Ieri, un cuore tricolore fatto a maglia del diametro di 20 metri è stato fissato sulla facciata del municipio di Vo’ Euganeo, il comune padovano che proprio oggi ricorda la prima vittima italiana di Covid-19, Adriano Trevisan. È passato un anno da quando il borgo ai piedi dei Colli Euganei si scoprì essere il primo cluster del virus in Veneto, e sperimentò la zona rossa per due settimane.
E ancora oggi il virus resta un pericoloso nemico: dall’inizio dell’epidemia in Italia il Covid ha ucciso 95.486 vite, di cui 326 camici bianchi, gli ultimi sono dei medici di famiglia di Ivrea e Verona. Il Capo dello Stato, Sergio Mattarella, nel messaggio inviato in occasione della celebrazione alla Federazione nazionale degli Ordini dei medici ha rivolto “a nome di tutti gli italiani, un saluto riconoscente a tutto il personale sanitario”, oltre che la “commossa vicinanza ai familiari dei caduti per la salvaguardia della salute di tutti”. E ha sottolineato che “il sistema sanitario nazionale, pur tra le tante difficoltà, sta fronteggiando una prova senza precedenti e si dimostra più che mai un patrimonio da preservare e su cui investire, a tutela dell’intera collettività”.

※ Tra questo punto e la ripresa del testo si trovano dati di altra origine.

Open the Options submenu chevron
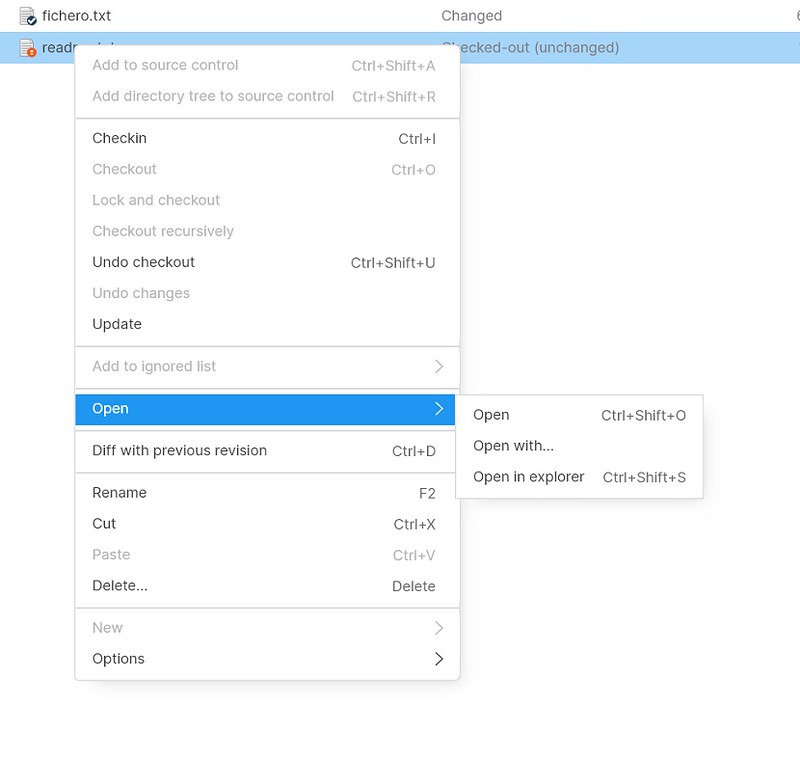This screenshot has width=800, height=759. point(438,659)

I primi periodi sono stati caotici, il personale sanitario ha dovuto contrastare con i pochi mezzi che aveva a disposizione una epidemia della quale non si conosceva niente, mancavano camici, guanti, mescherine e respiratori. Poi con il passare del tempo si sono strutturate delle procedure efficaci e si sono trovati dei modi per combattere quello che da molti è stato definito un “nemico invisibile”.
L’Italia finisce il lockdown, tutto fermo, negozi chiusi, persone costrette a casa, il mondo si ferma. Inizia il lungo inverno delle imprese, costrette a rivedere la programmazione e nel peggiore dei casi a mettere i dipendenti in cassa integrazione. In tante non ce la fanno e sono costrette ad abbassare la serranda per sempre. È il periodo dei Dpcm di Conte, delle interviste ai virologi che diventano le nuove star dei salotti televisivi, delle autocertificazioni, dei ristori e dei notiziari che di giorno in giorno raccontano l’evolversi della pandemia, un vero e proprio bollettino di guerra.
Poi arriva l’estate, sembra che il Covid non esista più, tutti sentono il bisogno di uscire, di svago e libertà. Con il caldo pare il virus sia più debole, poi torna l’autunno e riprendono le chiusure e l’Italia viene divisa in zone di rischio. Arriva però anche la speranza del vaccino, prima Pfizer-Biontech che per un periodo vola in borsa e poi Astrazeneca e il russo Sputnik V. Ma la vaccinazione va a singhiozzo, in alcune regioni funziona, in altre meno, poi iniziano a mancare le dosi, forse perché acquistate da altri paesi a prezzi più alti.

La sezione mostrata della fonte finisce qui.